We visited Onkaparinga Gorge, taking a picnic lunch out to the Punchbowl Lookout with a grand view down to the swimming holes in the bottom of the gorge. Children's voices echoed off the rock walls and we had occasional glimpses of teeny tiny people swimming in what I can only imagine was really cold water.
|
I bet that water is cold.
|
Back at the car park we followed the climbers' track to the part of the cliffs allocated to climbers, most of the gorge being too crumbly for climbers to go up and down willy-nilly. There was even a steep set of steps to allow climbers to eschew having to climb both ways if they didn't want to do so. The steps gave a great view over another part of the gorge and as a bonus we got to watch someone else doing the hard and scary work of climbing
|
He got to the top safely.
|
I like watching other people work.
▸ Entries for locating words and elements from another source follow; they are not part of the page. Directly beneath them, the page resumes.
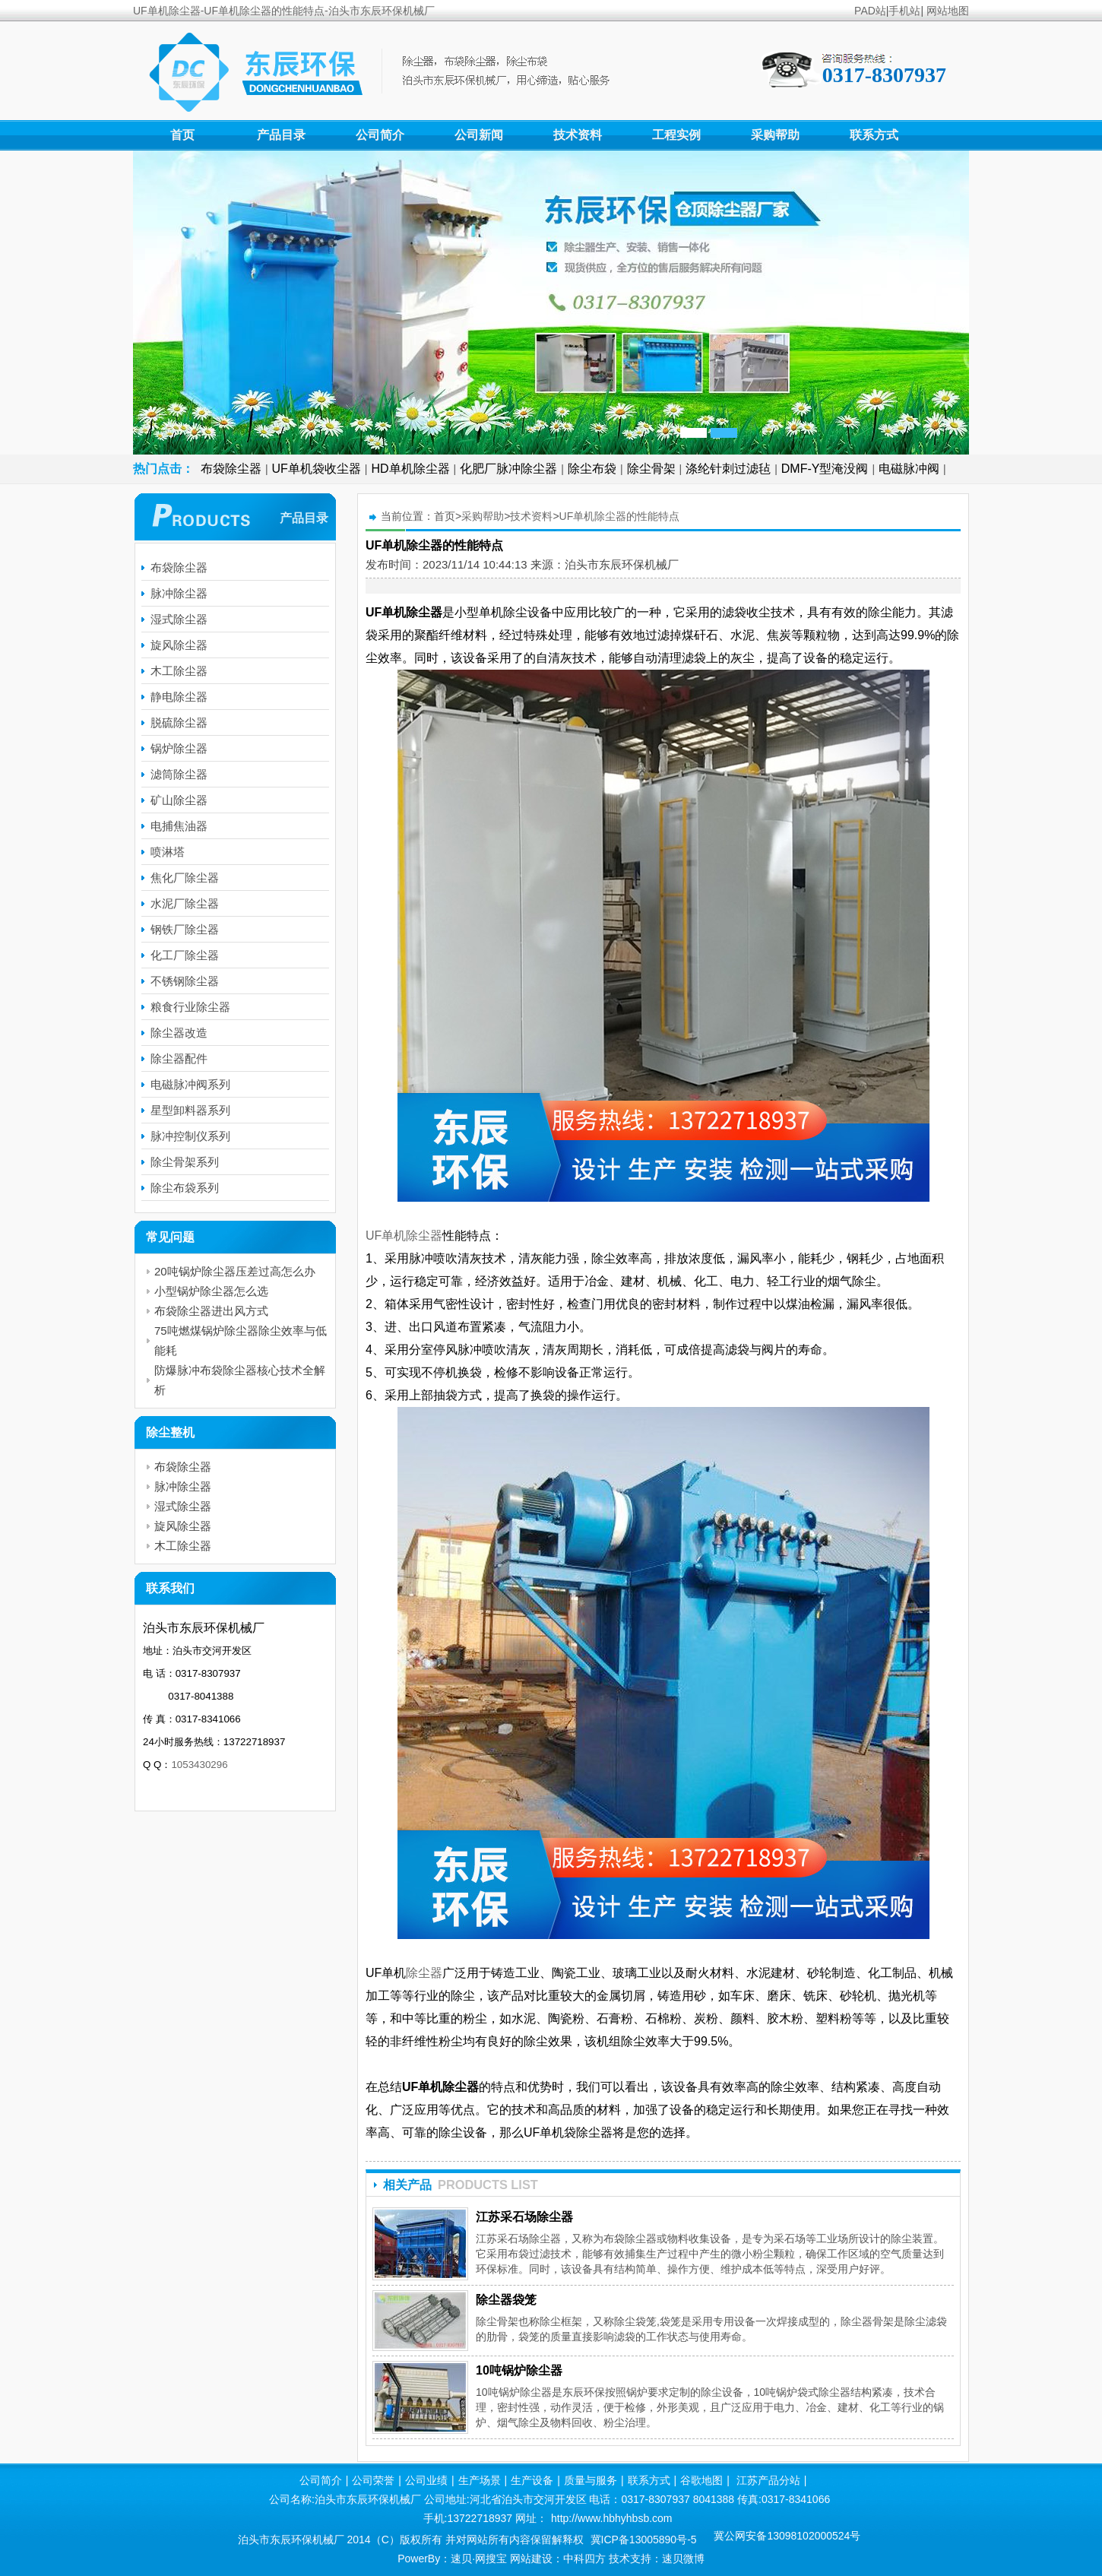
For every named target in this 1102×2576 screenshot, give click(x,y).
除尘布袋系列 (184, 1187)
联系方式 (874, 134)
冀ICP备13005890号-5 (644, 2539)
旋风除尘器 (178, 644)
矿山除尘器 (178, 800)
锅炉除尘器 (178, 748)
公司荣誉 (373, 2480)
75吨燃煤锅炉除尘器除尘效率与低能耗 (240, 1340)
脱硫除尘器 (178, 722)
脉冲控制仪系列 (190, 1136)
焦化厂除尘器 (184, 877)
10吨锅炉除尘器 (519, 2370)
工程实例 (676, 134)
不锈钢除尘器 (184, 980)
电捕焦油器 (178, 825)
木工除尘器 (178, 670)
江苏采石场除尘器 (524, 2216)
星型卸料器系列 (190, 1110)
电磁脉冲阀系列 (190, 1084)
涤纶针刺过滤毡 (728, 468)
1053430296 (199, 1764)
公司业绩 (426, 2480)
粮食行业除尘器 (190, 1006)
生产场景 (479, 2480)
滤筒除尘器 (178, 774)
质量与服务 (590, 2480)
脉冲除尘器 (178, 593)
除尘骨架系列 (184, 1161)
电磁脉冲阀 (909, 468)
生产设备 (532, 2480)
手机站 (904, 11)
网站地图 (947, 11)
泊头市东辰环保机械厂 (622, 564)
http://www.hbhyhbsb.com (612, 2518)
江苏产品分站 (768, 2480)
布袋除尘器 (231, 468)
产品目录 (281, 134)
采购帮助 (775, 134)
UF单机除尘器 (663, 956)
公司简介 (380, 134)
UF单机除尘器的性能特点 (619, 516)
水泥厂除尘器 (184, 903)
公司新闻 (478, 134)
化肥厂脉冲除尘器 (508, 468)
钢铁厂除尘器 (184, 929)
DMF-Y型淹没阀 (825, 468)
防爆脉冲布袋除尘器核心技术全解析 (239, 1380)
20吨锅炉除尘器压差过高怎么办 (234, 1271)
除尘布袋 (592, 468)
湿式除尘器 (178, 619)
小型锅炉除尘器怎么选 (211, 1291)
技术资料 (577, 134)
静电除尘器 (178, 696)
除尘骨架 (651, 468)
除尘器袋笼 (506, 2299)
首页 (182, 134)
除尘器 (424, 1972)
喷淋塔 (167, 851)
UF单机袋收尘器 (316, 468)
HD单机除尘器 (411, 468)
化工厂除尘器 (184, 955)
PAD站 (870, 11)
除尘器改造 (178, 1032)
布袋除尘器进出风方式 (211, 1310)
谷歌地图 (701, 2480)
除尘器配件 (178, 1058)
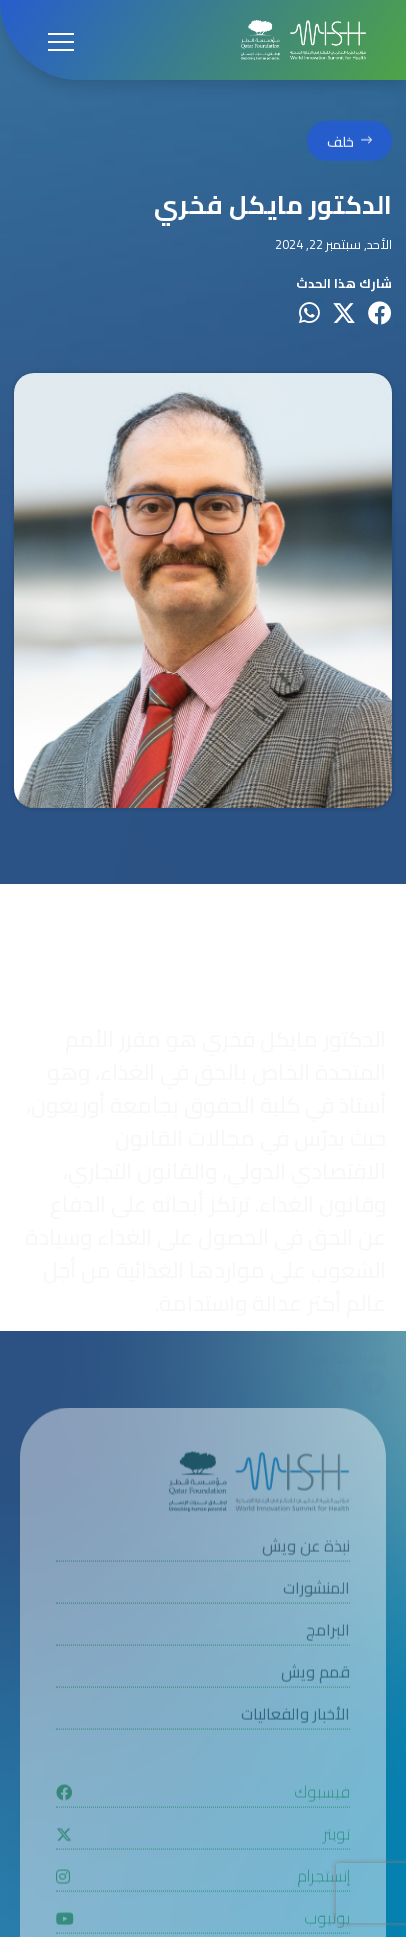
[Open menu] (61, 40)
Or climb, as the case may be.
In the spirit of watching other people do strenuous things, the very next day we went to watch a whole heap of very motivated people run a marathon/half marathon/10k/5k run. It helped that they ran along the rail trail right past Oxenberry, a cellar door cum cafe for which we had a discount voucher.
We walked along part of the running route to get there, past some marshals who put extraordinary amounts of vim and vigor into their marshaling. We even took the dog with us, torturing him by giving him plain water while we had yummy snacks and watched runners in various stages of exhaustion make their way past a sunlit backdrop of vineyards.
By the time I'd watched all the runners go past and practiced lifting my cup of tea up and down half a dozen times I was quite exhausted and it was time to go home. The dog, bless his little furry paws, was exhausted too and in quite a sulk due to the whole water/no food situation. I took him home and gave him a cupful of dry doggie biscuits for which, being a dog, he was ridiculously grateful.